For that is the temptation we have and the
problem we face: to look to ourselves and not to God for our life. That’s easy
to do especially during Lent, when many people focus on spiritual disciplines
this time of the year. But it’s not Lent’s fault or the discipline’s fault - it’s sin’s fault. Sin which has made us think
that what WE do is the foundation, the beginning. Sin which
has curved us in on ourselves and away from God. Sin
which has separated us from God and so we try to make the best of it, trying to
get life and find life by our own strength. And satan is our biggest cheerleader and fan in that!
He doesn’t mind anyone having religion or spirituality, as long as you
are trying to do it by yourself, with your own strength, and relying on what
you can do. Because he knows that when you rely on yourself,
you are his.
But we prayed earlier: O God, You see - He
sees and knows. We may not always know and acknowledge it, but He knows - You
see that of ourselves we have no strength (Collect of the Day). That right there is the
beginning of true spirituality. The foundation. This repentance. Whatever you are going through in this
life, you need help. You need forgiveness. You cannot do it. So by Your
might power, we then pray, defend us, protect us, save us. By Your
mighty power, which is the cross. Just as
Israel looked to the snake on the pole in faith and lived, so look to the man
on the cross in faith and live. And look to where that man on the
cross has promised to be for us today - in the Word and the Sacraments.

(Study questions):
a – In the Lent sermon, where has the man on the cross promised to be for us today?
b – Continue the Lent sermon from its last sentence.

(Data shown):
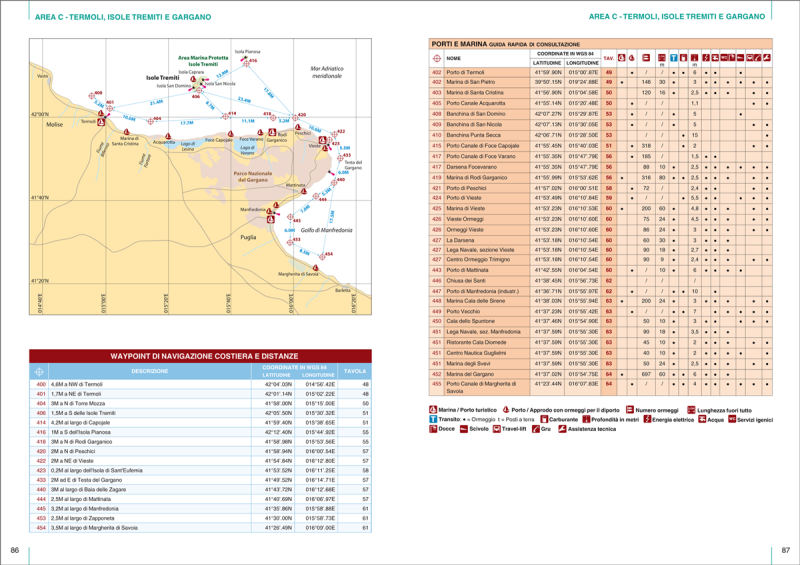Select Marina del Gargano in ports table
800x565 pixels.
470,373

(Answers for each item):
a – In the Word and the Sacraments.

b –
Now many today, like Nicodemus then, will ask: How
can that be? How can baptism and absolution and communion be that?
Which will be your question if your faith has started on the
wrong trajectory. They will make as little sense as Jesus’ words to
Nicodemus.
But go back to the basics: it’s all God’s doing. God coming, God calling, God promising, God giving. Giving faith, giving forgiveness, giving new life. From above. That we be born again from above. And fed from above. And it’s not that we have to go up and
go get these things that are above - God, as usual, as always, brings them down
to us. All the way down into the most simplest things,
so we who are simple can receive them - in water and words and bread and wine. Not very sophisticated, maybe. But even
better than a snake on a pole.
For God did not send his
Son into the world to condemn the world, but in order that the world might be
saved through him. Just as God did not send the snakes in the
wilderness to condemn His people but to save them, so Jesus did not come to
condemn but to save. For the world is already that - condemned. If God did nothing,
that would be the result. Sin has cast us all out of the Father’s
kingdom.
But God didn’t do nothing
- He sent His Son. Jesus came to save and to give life. He came into the world
and was lifted up on the tree of the cross for one purpose only - that we might
live. To give life from above. To be
that connection between God and man, between heaven and earth. That
using the things of earth He give us the life of
heaven. Yes, even the water and Spirit of Holy Baptism, the word of absolution,
and the bread and wine that carries His Body and Blood. That looking to these
in faith, and receiving them, we be blessed. We be children of Abraham. And more than that: children of God.
That’s the ABCs and 1-2-3s of the faith. And even
if you’re a Christian well versed in the Scriptures and into the “calculus” of
the faith, don’t forget the basics. Or as Luther called it: the catechism. You
can never know it well enough, Luther said. It is what God is always teaching
us, ever new. Get it wrong and your calculus will be wrong. But get it right,
and even if you never go on to Calculus, that’s okay. Because
eternal life is not a graduation, but a gift. To you.
From Him.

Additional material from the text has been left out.